EXERCISE DESCRIPTION →
The output is the lines below from the one with "The height and" through the one with "Screen dimensions: 527x348", both included, printed exactly and with no other line.

DATA EXCERPTS →
/---

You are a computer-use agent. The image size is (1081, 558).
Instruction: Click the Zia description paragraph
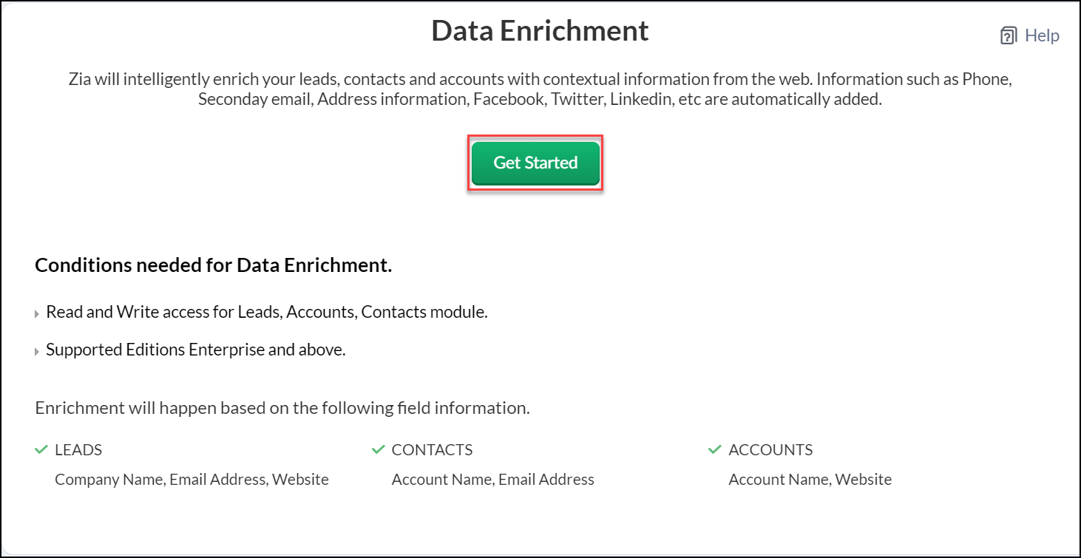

\---
/---

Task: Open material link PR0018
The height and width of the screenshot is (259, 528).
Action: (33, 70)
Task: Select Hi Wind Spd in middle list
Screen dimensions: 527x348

\---
/---

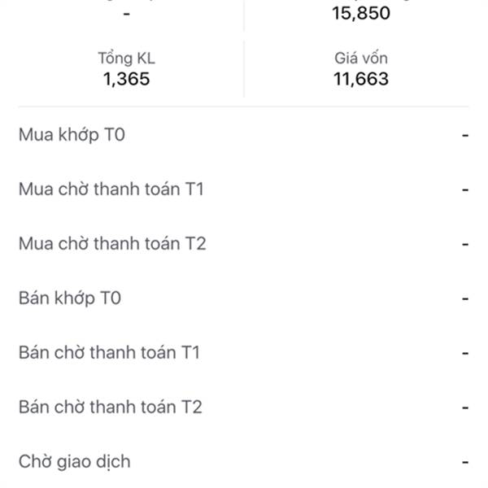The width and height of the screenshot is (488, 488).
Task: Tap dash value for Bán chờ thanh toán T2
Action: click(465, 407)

\---

RESULT →
The height and width of the screenshot is (259, 528).
Action: (33, 70)
Task: Select Hi Wind Spd in middle list
Screen dimensions: 527x348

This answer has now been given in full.